Beyond the shameless, obligatory shirtless scene, where he always excels, Chris Hemsworth does a better job than ever at making Thor a well-crafted and exciting character, whilst keeping focus of who Thor is as a superhero and where he fits in in the universe.

He’s joined by familiar faces such as The Hulk (Mark Ruffalo), Heimdall (Idris Elba) and of course Tom Hiddleston’s Loki. And there’s new blood as Cate Blanchett takes on villainous Hela – the goddess of death and scene stealer Tessa Thompson is the alcoholic, retired Asgardian warrior; Valkyrie.

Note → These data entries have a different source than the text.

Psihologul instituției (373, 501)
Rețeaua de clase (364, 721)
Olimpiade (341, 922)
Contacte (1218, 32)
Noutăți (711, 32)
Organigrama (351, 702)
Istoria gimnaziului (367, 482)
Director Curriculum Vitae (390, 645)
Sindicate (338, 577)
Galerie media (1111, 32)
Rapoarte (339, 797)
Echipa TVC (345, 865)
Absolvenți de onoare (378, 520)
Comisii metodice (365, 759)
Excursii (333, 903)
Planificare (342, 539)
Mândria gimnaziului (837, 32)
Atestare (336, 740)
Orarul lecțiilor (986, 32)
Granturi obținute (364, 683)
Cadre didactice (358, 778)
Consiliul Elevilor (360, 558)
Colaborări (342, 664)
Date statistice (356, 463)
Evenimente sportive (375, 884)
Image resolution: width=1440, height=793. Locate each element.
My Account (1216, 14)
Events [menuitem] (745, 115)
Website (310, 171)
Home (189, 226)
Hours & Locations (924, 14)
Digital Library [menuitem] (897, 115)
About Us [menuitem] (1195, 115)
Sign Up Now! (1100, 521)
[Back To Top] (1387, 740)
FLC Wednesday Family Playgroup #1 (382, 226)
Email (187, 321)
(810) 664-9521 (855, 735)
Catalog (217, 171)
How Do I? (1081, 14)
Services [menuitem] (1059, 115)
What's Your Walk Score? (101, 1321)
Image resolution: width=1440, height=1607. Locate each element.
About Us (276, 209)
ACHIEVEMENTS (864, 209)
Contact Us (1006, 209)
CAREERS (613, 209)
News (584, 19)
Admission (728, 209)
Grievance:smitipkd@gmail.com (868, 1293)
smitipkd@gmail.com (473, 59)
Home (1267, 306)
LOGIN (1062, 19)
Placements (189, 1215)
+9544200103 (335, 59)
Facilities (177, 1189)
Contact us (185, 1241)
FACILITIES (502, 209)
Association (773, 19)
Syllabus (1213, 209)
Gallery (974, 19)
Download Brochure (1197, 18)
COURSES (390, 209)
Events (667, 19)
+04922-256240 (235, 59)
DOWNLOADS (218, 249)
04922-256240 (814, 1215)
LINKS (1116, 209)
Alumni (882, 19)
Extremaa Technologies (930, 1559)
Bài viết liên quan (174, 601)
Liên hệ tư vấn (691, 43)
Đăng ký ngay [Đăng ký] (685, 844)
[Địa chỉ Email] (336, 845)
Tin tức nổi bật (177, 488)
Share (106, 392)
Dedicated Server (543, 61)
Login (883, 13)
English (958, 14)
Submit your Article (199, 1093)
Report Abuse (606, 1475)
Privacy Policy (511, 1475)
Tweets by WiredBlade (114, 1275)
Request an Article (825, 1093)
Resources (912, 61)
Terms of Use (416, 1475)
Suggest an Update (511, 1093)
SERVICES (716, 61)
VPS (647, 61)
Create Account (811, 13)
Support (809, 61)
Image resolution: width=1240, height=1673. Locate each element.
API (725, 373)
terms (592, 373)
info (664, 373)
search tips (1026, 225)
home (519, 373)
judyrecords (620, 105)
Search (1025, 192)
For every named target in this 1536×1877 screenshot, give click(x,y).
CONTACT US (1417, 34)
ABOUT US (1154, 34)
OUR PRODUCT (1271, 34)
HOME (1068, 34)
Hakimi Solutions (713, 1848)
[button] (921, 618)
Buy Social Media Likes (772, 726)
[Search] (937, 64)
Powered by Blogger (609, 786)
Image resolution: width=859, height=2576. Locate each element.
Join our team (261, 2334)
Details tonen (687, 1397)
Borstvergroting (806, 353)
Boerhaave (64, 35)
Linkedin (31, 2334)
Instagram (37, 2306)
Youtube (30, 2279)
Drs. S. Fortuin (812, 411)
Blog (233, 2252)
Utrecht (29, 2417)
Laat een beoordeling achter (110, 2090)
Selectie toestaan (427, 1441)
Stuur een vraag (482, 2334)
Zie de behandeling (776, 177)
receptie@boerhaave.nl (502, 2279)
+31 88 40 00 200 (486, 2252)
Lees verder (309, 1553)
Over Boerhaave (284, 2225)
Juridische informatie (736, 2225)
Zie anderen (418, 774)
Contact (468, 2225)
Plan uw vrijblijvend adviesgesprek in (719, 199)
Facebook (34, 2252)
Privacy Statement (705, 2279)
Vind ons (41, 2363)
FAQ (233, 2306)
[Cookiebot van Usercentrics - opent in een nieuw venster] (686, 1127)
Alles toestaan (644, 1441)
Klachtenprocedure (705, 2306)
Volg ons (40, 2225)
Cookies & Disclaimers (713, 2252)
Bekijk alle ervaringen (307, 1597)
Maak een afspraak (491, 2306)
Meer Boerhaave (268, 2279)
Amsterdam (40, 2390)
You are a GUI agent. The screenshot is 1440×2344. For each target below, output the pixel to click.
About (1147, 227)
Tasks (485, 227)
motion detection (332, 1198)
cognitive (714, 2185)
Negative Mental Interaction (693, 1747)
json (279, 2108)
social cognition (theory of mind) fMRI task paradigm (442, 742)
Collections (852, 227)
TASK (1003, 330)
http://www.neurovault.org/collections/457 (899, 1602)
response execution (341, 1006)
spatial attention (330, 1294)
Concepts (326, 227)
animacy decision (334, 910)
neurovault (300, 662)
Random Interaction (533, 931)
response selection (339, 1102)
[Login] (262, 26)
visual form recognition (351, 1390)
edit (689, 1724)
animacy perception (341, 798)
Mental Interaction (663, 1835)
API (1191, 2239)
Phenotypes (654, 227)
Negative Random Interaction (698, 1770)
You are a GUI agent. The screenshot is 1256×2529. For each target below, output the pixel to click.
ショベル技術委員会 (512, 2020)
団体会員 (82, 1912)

Waititi’s 80s aesthetic is somewhat familiar to that of Guardians of The Galaxy 2, though everything from cinematographer Javier Aguirresarobe’s colour palette to Mark Mothersbaugh’s retro score give us something more fully realised in this case. And the trend of relying partly on humour is also present here, though this doesn’t suffer from the slight sensation of ‘style over substance’ that Guardians 2 did, the threat feels greater and the stakes feel higher, which makes it a more thrilling experience overall.

What makes Thor: Ragnarok a roaring success is that it not only works as a standalone action film, but it works as a follow-up to the past two Thor movies as well as having a clear place in (the top quarter) of Marvel’s ever-expanding Cinematic Universe, as you can feel it getting closer to the next Avenges team up; Infinity War. Let’s hope January’s Black Panther can keep up the quality in the mean time!